The sign for the Exxon Mobil Torrance Refinery in Torrance, Calif.

The sign for the Exxon Mobil Torrance Refinery in Torrance, Calif. | (Reed Saxon, File/AP Photo)

“It is a major problem. One of the reasons that we haven’t had action is that we don’t have a common source of facts,” Khanna told Zack. “Until we solve the climate disinformation issue or at least mitigate the issue, it becomes very hard to build a broad-based political consensus that is needed to take the kind of bold steps that are needed to tackle the crisis.”

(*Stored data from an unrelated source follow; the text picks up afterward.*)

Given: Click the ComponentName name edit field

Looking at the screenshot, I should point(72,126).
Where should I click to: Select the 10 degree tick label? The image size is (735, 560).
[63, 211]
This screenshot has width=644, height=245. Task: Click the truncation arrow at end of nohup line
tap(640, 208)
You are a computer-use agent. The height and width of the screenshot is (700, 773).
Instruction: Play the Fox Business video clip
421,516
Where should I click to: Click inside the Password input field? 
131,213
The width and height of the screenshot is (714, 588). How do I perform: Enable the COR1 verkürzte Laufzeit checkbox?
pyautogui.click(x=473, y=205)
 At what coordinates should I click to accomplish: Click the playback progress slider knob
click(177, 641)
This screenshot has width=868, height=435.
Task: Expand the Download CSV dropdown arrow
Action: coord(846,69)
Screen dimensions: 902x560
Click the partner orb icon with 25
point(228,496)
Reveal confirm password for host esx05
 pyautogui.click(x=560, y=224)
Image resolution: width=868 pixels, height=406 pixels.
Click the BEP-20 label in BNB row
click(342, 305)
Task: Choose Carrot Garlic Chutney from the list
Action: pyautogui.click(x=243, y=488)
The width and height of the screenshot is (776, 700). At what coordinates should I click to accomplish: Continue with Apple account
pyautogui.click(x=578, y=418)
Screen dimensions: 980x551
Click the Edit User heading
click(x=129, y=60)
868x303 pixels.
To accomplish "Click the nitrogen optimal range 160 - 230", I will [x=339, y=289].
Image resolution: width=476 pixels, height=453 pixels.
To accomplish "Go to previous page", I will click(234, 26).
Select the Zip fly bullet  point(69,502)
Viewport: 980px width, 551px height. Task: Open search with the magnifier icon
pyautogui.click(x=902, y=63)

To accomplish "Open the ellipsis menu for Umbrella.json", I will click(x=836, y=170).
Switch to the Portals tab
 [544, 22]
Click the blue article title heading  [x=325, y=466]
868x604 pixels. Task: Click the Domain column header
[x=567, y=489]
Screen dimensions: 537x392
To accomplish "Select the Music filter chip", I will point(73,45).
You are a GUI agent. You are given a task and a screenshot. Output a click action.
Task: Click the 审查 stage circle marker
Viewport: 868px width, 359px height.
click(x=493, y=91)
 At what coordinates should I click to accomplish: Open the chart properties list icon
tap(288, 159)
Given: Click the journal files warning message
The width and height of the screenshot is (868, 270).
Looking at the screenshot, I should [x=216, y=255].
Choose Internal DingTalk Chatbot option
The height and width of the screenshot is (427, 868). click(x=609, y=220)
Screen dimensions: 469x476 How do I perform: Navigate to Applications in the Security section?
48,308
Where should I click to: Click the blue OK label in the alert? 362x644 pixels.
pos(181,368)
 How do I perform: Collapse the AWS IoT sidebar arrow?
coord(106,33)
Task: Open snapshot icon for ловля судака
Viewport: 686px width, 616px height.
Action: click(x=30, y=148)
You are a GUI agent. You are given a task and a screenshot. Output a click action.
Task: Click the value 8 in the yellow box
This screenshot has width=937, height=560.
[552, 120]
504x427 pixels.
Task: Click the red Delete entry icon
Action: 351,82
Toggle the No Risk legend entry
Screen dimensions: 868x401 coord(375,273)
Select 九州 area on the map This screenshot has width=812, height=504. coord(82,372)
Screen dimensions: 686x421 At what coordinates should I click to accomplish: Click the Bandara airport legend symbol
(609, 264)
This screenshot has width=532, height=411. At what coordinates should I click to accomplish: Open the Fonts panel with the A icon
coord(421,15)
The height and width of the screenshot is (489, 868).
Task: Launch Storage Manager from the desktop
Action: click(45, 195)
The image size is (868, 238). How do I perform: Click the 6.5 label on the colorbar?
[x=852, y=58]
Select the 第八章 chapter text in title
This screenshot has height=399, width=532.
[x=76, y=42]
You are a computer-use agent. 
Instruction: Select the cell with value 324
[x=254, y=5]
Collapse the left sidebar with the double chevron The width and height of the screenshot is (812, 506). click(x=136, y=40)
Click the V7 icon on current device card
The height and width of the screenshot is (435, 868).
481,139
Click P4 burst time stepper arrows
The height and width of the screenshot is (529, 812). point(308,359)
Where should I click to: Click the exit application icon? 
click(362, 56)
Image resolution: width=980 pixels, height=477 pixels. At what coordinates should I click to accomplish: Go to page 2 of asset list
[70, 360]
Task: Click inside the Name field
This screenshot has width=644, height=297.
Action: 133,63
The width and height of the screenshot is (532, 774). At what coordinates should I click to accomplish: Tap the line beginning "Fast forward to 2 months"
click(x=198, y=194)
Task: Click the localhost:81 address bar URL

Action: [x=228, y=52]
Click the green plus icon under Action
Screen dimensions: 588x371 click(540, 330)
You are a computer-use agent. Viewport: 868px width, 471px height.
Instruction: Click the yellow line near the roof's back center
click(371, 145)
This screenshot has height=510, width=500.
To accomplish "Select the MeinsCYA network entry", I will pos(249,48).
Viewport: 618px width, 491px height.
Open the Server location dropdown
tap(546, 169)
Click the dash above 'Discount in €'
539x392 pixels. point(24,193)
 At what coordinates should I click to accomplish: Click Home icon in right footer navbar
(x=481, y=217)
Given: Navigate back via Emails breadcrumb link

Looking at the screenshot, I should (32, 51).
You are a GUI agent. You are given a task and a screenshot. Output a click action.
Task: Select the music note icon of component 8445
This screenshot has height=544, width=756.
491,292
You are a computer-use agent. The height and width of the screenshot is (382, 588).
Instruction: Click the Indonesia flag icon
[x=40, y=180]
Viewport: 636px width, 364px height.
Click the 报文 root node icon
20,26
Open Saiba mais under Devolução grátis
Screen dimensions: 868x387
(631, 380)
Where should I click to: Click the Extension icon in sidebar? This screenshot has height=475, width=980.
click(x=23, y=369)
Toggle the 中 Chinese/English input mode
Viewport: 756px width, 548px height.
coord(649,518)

AND IN THE COURTS: A federal appeals court has revived a Conservation Law Foundation lawsuit arguing that Exxon Mobil has not done enough to plan for increased flooding and extreme weather caused by climate change at its terminal in Everett, Mass., just north of Boston. A district judge last year put the suit on hold until EPA issues a new stormwater discharge permit later this year, in case the permit resolves the claims in this case. But the U.S. Court of Appeals for the 1st Circuit on Thursday found procedural problems with that stay and said even if the permit is a partial fix, CLF’s suit also alleges past discharge violations which must be adjudicated. It sent the suit back to the district court for further proceedings.